Bakın şu anda bile hükümet aleyhinde konuşmaların yer aldığı bir forum var. Bu forumlar hükümet tarafından korunmaktadır. Örneğin olay çıktığında hükümet güçleri gelip olayların yatışmasına yardımcı olur. Yani, sonuç olarak burası demokratik bir ülkedir ve halkın susturulmasını engelleyen kanunlarımız vardır. Burada halkın özgürce konuşmasına engel olamazsınız.
Kadınlar da bu forumlara katılıyorlar hatta bazılarında çok önemli rol oynuyorlar. Bazen konuşmayı onlar başlatıyorlar ve konuşmanın çoğunu onlar yapıyorlar. Bu konuşmaları dinleyenlerin yarısı kadındır.
“Erkeklerin korumacı tavrından hoşlanmıyoruz…”
Buradaki erkekler biraz fazla korumacı. Üzerilerinde böyle bir “erkeklik” havası var. Kendilerini kadınları başlarına gelebilecek her türlü sıkıntıdan korumak zorunda hissediyorlar.

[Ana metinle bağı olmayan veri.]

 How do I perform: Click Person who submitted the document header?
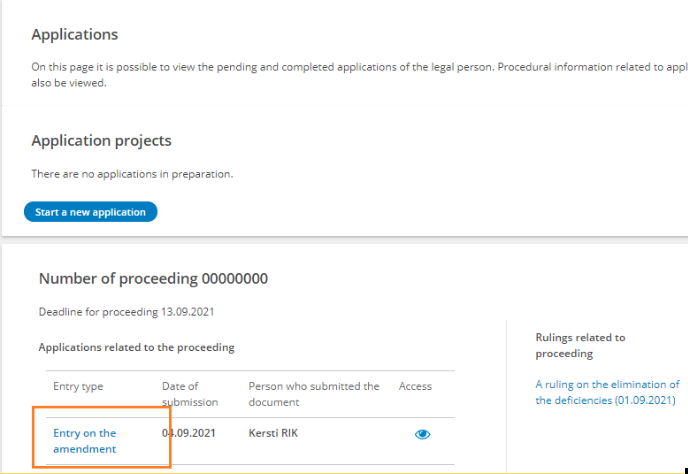(x=314, y=394)
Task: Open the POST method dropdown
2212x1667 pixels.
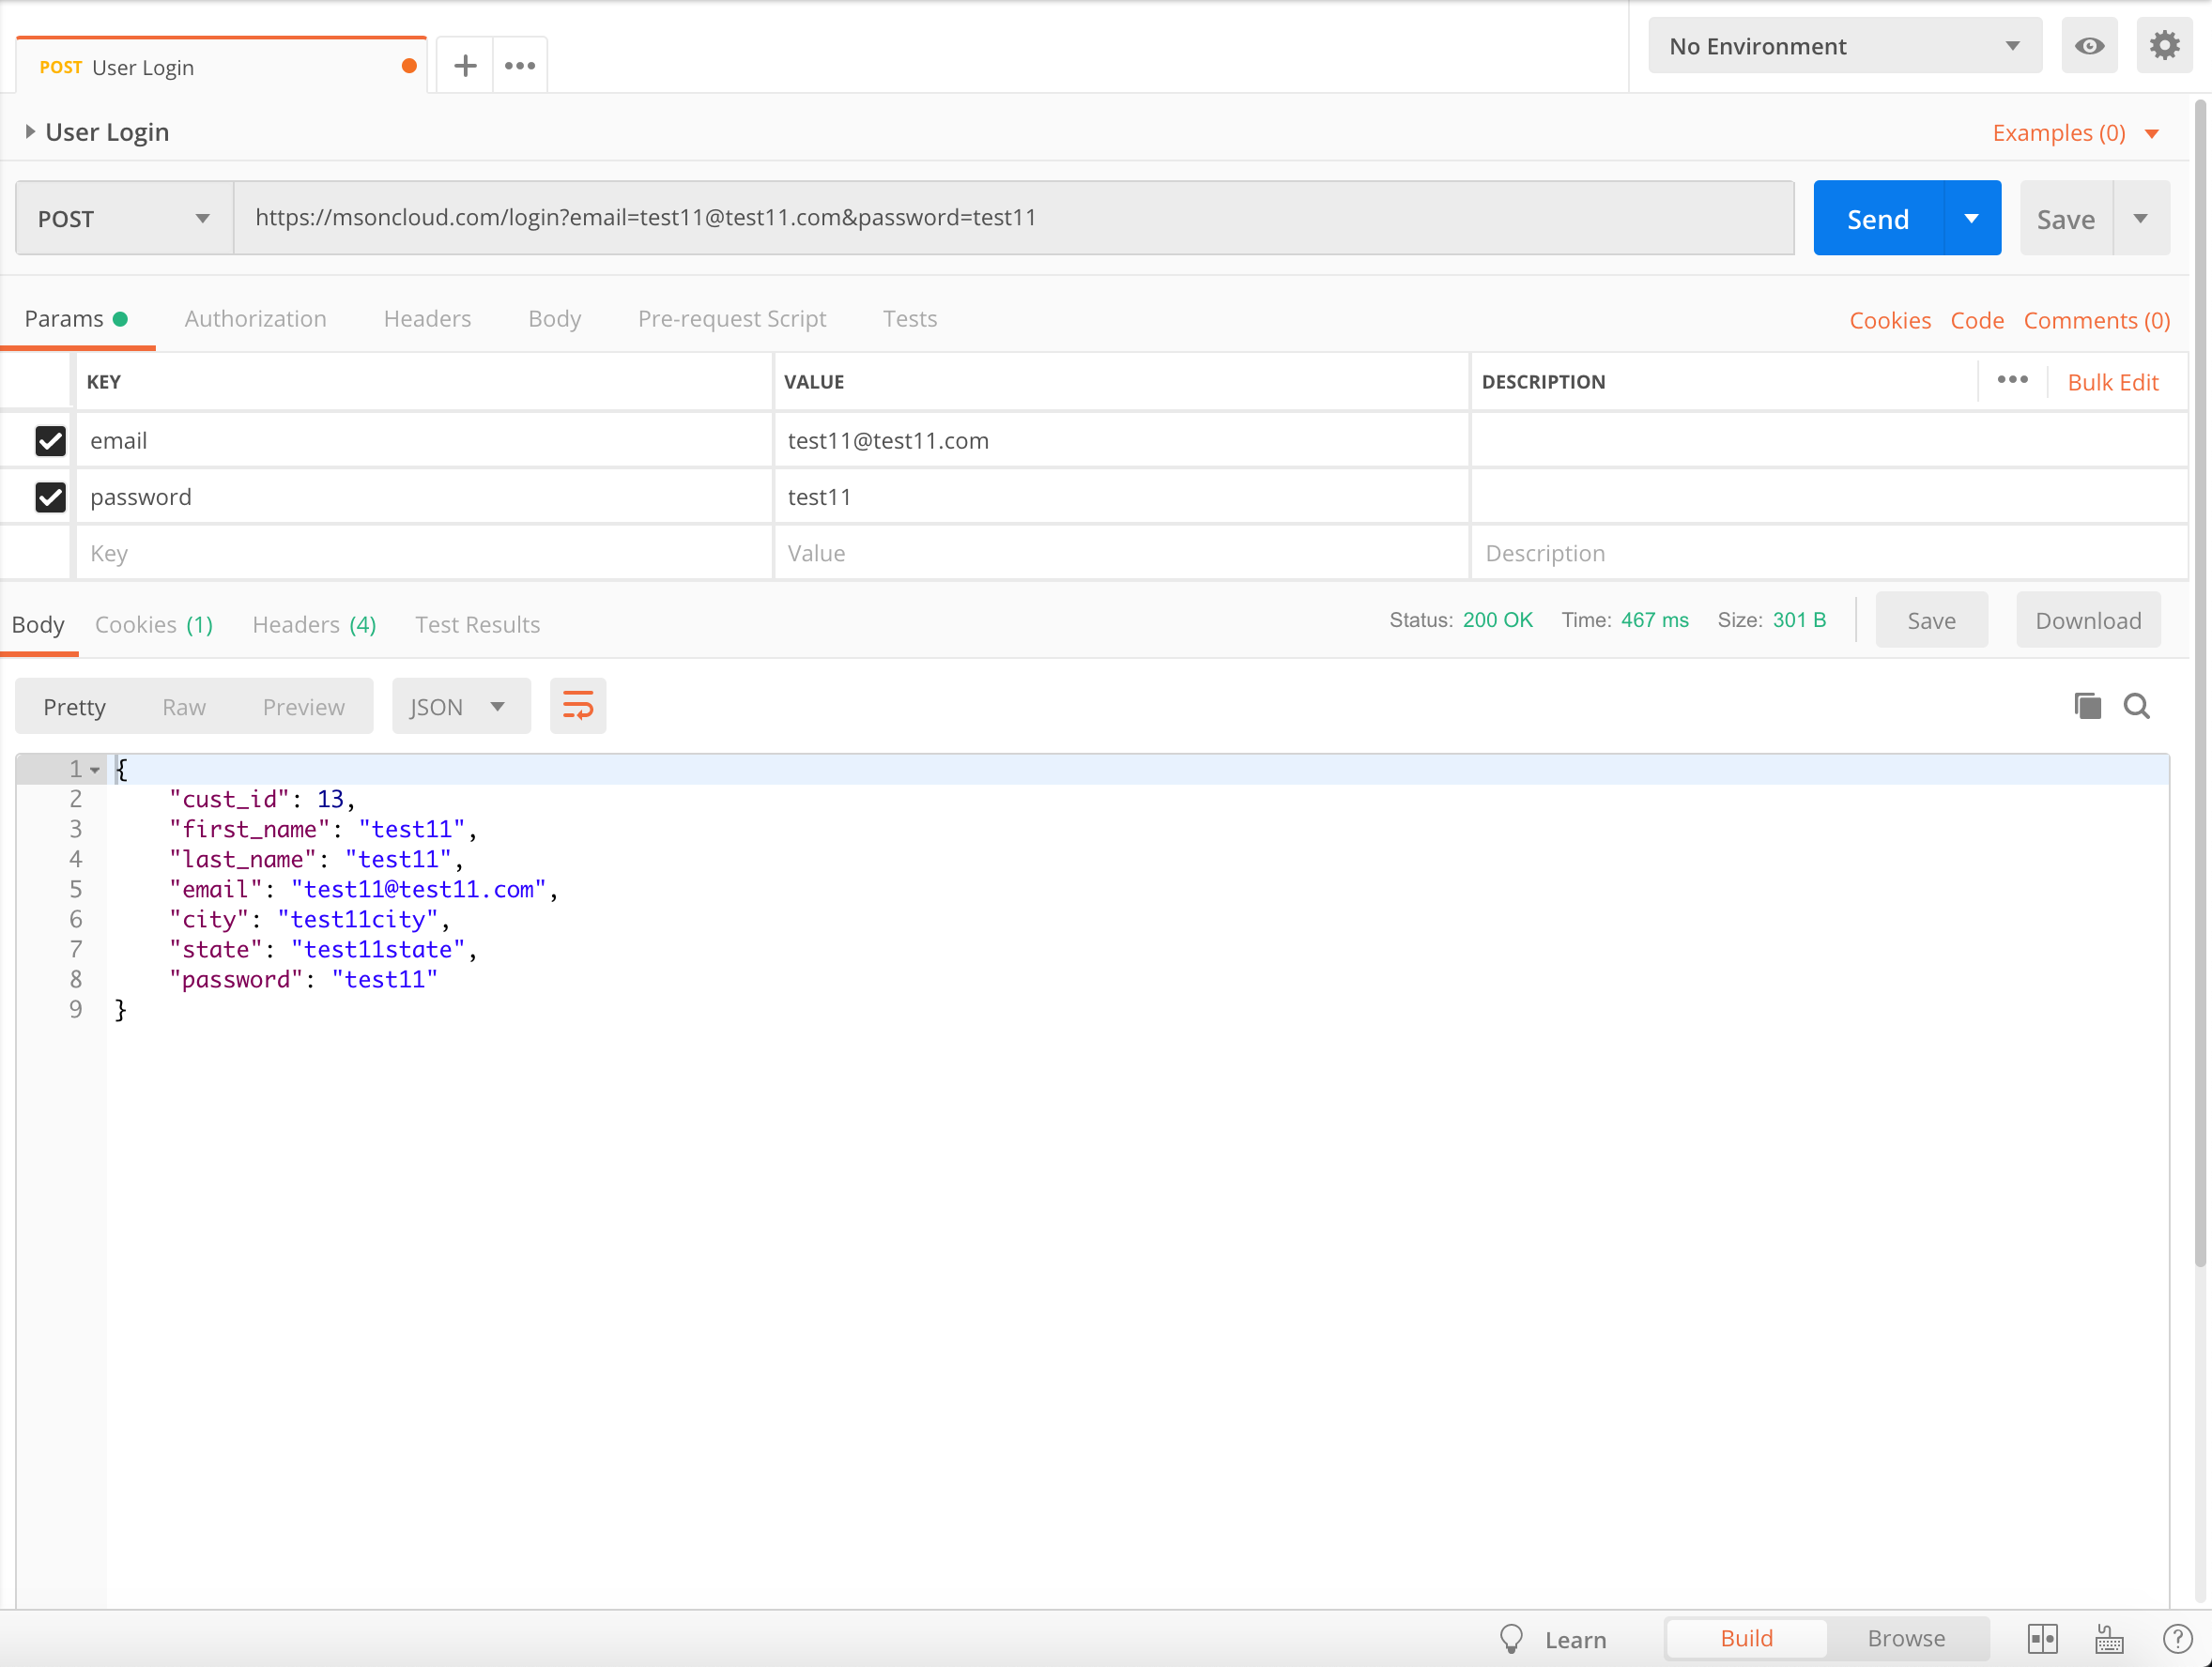Action: (x=121, y=217)
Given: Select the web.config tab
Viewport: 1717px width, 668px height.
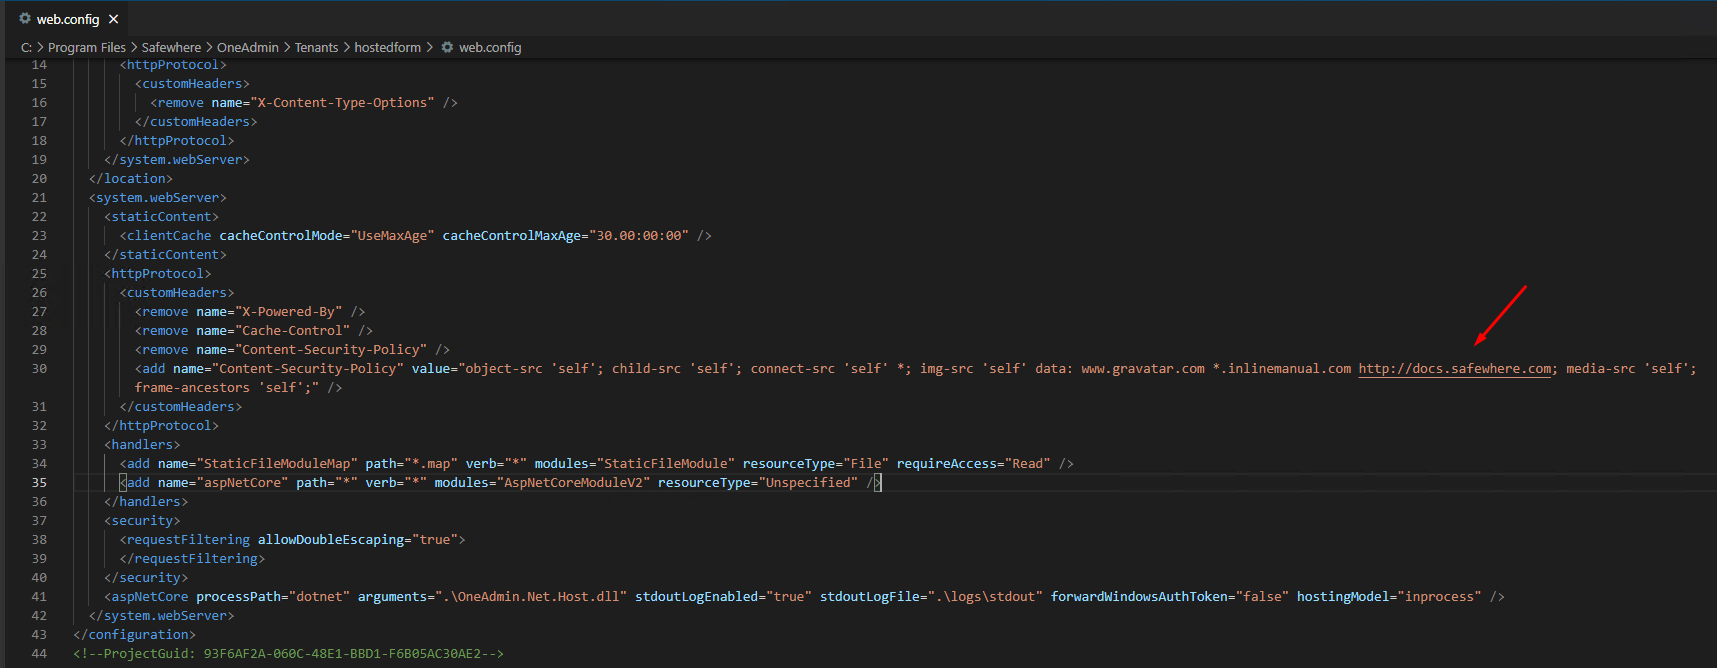Looking at the screenshot, I should coord(68,19).
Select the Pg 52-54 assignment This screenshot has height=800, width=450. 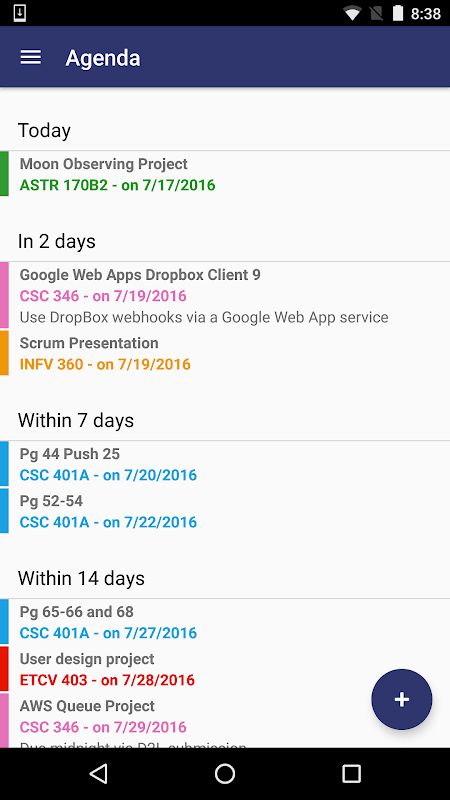(x=225, y=511)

Örneğin caddede yürüyorsunuz ve birisi sizinle hoş olmayan bir şekilde konuşmaya başladı. Birden bire caddedeki bütün erkeklerin onun üstüne çullandığını görürsünüz. O kişiyi ya döverek alıp götürürler ya da onunla konuşurlar, yaptığının yanlış olduğunu anlatılar.
Erkeklerin bu korumacı tavrından hoşlanmıyoruz. Kendi başımızın çaresine bakabileceğimize inanıyoruz. Kendi kendimiz korumamıza ve onlarla eşit olmamıza izin verilmeli. Fakat ne yaparsak yapalım bu mümkün olamıyor; biz kadınız ve onlar da erkek.
“Özgür olup olmadığınız özgürlükten ne anladığınıza bağlı…”
Bu özgürlüğe nasıl baktığınıza bağlı, eğer özgürlükten anladığınız bir şort ve kısa kollu bluz giyinerek sokaklarda yürümekse o zaman hiç özgürlüğümüz yok. Ama özgürlükten anladığınız şey istediğini söylemekse o zaman da kendimizi çok özgür olarak görmemiz gerekiyor. Bizler yönetimde olan insanlara derdimizi anlatabiliriz; yani o manada özgürüz. Bizim fakültemizde, hocalarımız ağabey ya da baba gibidir. Yanlış bir şey yaptığımızda bizi bir kenara çekerek nasihatte bulunurlar.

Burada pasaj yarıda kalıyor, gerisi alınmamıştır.